Exercise objective>
When you write out the records, keep every line exactly as it is.

Exercise inputs>
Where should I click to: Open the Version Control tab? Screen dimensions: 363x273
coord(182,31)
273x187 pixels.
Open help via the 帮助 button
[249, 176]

Exercise response>
Where should I click to: Open the Version Control tab? Screen dimensions: 363x273
coord(182,31)
273x187 pixels.
Open help via the 帮助 button
[249, 176]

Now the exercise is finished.